Al di là della bravura comica, l’attore non perde occasione per esibire il suo ammirevole lato drammatico, totalmente teatrale: bravi registi se ne accorgono e lo scritturano per le loro opere, come, ad esempio, Pasolini per il suo Porcile (1969) ed Ettore Scola per Il commissario Pepe (1969).
Intanto continua anche il suo lavoro da regista con film quali Il fischio al naso (1967) – forse il migliore di quelli diretti dall’attore, un film grottesco sulla scia ferreriana – e Sissignore (1968). Ormai la sua bravura è pienamente riconosciuta, ed anche i primi premi non tardano ad arrivare: nel 1964 vince il Natro d’argento come miglior attore protagonista nel film Una storia moderna: l’ape regina di Ferreri, premio bissato nel ’69 per La bambolona di Franco Giraldi, un David di Donatello come migliore attore protagonista nel 1967 per L’immorale di Pietro Germi e, per concludere i premi degli anni ’60, arriva quello che, forse, è il migliore, il Nastro d’argento come miglior attore non protagonista, nel 1966, per Io la conoscevo bene di Antonio Pietrangeli; Tognazzi, in questo film, appare per poco più di 5 minuti, ma la sua interpretazione è straordinaria (soprattutto per quel balletto comi-patetico realizzato su di un tavolino, da vedere e rivedere).

Gli anni ’70

Gli anni ’70 vedono un Tognazzi in grande spolvero che, oramai, dopo aver preso in mano le redini del gioco, riesce a risolvere in egual modo sia i ruoli comici che drammatici. Scola, Risi, Comencini e Monicelli si affidano spesso e volentieri a lui per l’interpretazione dei loro lavori comici: non bisogna dimenticare che il 1975 è l’ano di uno dei più grandi film cult che il cinema italiano abbia mai offerto, Amici miei di Mario Monicelli, film nel quale Tognazzi interpreta magistralmente “il Mascetti”, nobile decaduto che, dopo aver scialacquato tutta la sua eredità, è costretto a vivere in una cantina con i suoi figli e la moglie che, puntualmente, tradisce. Un personaggio che ha fatto della sua “supercazzola” un vero e proprio modus vivendi di svariate generazioni italiche.

- Consegna -
Prosegui il brano sulla carriera di Tognazzi, ripartendo subito dopo la frase che si chiude con "modus vivendi di svariate generazioni italiche".

- Elenco -
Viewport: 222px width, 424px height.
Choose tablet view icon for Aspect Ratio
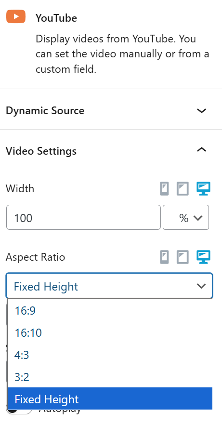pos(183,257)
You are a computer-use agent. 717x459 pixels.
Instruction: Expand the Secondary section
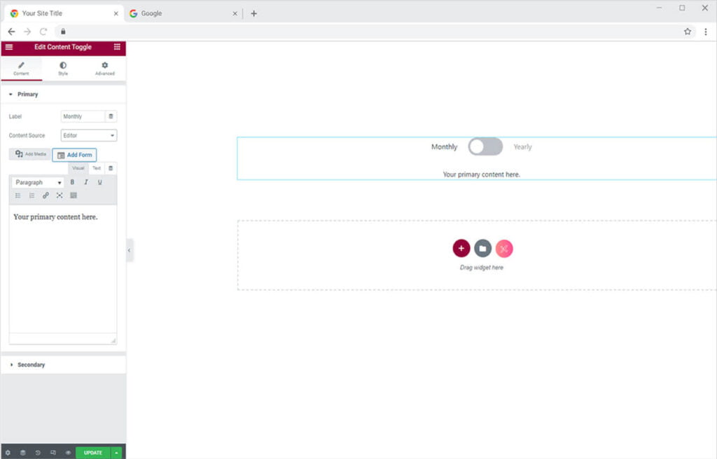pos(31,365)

- Soluzione dell'esercizio -
Ancora i ruoli drammatici e grotteschi lo vedono protagonista: se Elio Petri gli offre una parte innovativa e spiazzante nel suo film La proprietà non è più un furto (1973), è ancora Marco Ferreri che lo vuole al suo fianco (mai del tutto sostituendolo con Mastroianni) per capolavori come, ad esempio La grande abbuffata (1973) e Non toccare la donna bianca (1974); e anche Alberto Lattuada si affida a lui per il suo film Venga a prendere il caffè… da noi! (1970).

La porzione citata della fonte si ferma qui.